The recent £23.8 million fine issued to Virgin Media by Ofcom has drawn attention to a crisis that should never have been possible in a modern, technologically advanced country. During the nationwide switchover from analogue to digital landlines, thousands of elderly and disabled people were left with telecare alarms that no longer worked. These alarms, often worn around the neck or wrist, allow a person in crisis to connect immediately to carers or emergency services. They’re not convenience products; they’re lifelines.
For weeks, and in some cases months, these devices were silently disconnected.
When Ofcom announced the penalty, its enforcement director stated:
“It’s unacceptable that vulnerable customers were put at direct risk of harm and left without appropriate support by Virgin Media, during what should have been a safe and straightforward upgrade to their landline services.”
Most coverage of the incident has focused on procedural failures and communication breakdowns. But the deeper story is about the nature of Britain’s privatised telecom infrastructure, and what happens when life-or-death systems are entrusted to companies whose primary obligation is not public service, but profit.
The Digital Switchover Meets the Real World
The UK’s shift from analogue to digital landlines is, in theory, a necessary modernisation.
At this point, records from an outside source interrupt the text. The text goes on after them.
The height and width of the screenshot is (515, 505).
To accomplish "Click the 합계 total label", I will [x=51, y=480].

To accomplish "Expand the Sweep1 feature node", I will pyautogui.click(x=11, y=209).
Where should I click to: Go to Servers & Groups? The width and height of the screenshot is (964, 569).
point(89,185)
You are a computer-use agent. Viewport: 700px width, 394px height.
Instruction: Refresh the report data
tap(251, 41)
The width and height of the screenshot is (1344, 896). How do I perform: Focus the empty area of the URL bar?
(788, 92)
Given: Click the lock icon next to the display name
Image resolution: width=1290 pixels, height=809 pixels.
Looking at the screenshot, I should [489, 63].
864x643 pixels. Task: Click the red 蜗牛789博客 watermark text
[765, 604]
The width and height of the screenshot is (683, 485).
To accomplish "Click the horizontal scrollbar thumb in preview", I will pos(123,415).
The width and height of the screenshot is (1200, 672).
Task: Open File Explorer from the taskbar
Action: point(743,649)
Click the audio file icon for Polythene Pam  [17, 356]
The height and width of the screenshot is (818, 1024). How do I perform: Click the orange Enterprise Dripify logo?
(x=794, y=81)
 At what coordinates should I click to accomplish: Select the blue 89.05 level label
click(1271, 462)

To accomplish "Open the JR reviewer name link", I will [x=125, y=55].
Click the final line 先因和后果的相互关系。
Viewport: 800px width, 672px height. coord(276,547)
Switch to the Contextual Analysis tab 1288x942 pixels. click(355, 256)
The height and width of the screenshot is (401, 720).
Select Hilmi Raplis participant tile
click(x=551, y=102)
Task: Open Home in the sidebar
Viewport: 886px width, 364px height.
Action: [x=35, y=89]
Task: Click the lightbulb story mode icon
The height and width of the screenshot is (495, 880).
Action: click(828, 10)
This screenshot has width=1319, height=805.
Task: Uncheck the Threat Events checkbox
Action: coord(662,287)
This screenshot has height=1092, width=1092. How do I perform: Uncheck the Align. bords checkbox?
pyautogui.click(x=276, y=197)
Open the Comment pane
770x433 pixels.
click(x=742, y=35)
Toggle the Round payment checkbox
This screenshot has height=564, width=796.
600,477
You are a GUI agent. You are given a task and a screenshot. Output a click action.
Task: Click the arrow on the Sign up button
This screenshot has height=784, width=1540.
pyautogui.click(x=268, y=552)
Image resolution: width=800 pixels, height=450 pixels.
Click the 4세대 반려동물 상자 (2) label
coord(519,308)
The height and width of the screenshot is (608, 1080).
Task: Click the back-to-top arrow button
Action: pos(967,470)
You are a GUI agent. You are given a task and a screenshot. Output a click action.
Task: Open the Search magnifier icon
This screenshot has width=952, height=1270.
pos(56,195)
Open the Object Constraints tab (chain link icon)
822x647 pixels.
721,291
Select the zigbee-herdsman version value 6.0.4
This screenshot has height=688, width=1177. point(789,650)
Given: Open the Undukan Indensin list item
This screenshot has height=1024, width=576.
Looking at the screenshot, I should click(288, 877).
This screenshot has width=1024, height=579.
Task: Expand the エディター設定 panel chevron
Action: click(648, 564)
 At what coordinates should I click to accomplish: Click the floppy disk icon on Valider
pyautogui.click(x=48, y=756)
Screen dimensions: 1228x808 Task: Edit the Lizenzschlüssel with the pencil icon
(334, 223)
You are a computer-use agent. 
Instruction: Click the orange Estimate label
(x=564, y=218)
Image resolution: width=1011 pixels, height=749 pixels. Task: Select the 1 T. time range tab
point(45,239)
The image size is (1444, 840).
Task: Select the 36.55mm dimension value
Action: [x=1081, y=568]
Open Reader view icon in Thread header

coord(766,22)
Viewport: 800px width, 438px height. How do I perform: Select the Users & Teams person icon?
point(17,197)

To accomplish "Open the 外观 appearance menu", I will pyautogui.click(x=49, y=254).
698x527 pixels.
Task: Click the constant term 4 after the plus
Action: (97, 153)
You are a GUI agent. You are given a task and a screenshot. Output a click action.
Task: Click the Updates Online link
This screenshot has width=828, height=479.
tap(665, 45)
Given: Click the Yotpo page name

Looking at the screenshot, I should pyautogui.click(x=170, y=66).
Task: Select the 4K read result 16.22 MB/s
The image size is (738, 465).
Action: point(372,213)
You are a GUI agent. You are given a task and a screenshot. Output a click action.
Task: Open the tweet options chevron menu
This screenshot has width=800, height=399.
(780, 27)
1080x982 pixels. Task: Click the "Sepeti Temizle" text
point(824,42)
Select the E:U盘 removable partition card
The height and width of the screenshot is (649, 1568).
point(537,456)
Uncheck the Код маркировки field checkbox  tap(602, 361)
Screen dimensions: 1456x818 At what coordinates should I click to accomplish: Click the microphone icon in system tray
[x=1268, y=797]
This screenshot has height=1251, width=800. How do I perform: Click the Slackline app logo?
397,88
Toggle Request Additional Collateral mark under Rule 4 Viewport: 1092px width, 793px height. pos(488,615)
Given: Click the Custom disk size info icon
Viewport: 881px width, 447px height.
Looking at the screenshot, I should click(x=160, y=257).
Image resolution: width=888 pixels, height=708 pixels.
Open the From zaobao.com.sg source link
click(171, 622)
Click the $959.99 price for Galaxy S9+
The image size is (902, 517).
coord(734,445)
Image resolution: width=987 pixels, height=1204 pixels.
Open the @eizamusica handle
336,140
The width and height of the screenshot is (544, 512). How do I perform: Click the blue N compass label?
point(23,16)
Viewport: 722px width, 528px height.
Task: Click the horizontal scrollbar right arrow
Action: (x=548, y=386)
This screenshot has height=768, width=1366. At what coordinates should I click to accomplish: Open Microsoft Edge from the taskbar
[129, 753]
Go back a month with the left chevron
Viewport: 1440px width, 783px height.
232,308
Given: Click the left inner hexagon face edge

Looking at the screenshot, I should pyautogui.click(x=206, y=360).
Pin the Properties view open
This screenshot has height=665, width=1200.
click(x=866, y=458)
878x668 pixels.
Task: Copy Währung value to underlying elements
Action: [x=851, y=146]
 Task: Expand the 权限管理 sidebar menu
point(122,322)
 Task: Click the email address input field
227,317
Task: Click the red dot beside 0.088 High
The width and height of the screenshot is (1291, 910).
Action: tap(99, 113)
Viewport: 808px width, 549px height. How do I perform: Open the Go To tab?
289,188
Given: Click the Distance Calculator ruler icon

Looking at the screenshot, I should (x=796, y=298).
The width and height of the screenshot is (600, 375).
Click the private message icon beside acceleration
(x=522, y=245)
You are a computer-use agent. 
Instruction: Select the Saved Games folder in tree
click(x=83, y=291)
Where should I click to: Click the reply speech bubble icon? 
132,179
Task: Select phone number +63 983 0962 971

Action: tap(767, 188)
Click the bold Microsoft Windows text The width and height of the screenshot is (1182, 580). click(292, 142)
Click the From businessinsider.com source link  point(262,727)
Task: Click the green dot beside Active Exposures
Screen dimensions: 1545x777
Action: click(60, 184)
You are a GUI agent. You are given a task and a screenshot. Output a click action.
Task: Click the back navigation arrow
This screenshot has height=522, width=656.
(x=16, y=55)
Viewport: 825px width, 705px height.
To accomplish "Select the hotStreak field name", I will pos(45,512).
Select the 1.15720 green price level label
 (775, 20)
Copper-based networks are aging, difficult to maintain, and increasingly unreliable. Digital connections should be clearer, more stable, and more resilient.
But the switchover has happened in a sector dominated by a handful of large private companies. These corporations were tasked with identifying which customers relied on telecare equipment, ensuring their alarms remained functional, and providing additional in-person support where required.
Ofcom found that Virgin Media failed in every part of that process.
The company did not adequately identify who relied on telecare devices. It migrated customers without ensuring their alarms were compatible with the new system. It left devices disconnected from monitoring centres. And it disconnected telecare users entirely if they did not respond to outreach attempts.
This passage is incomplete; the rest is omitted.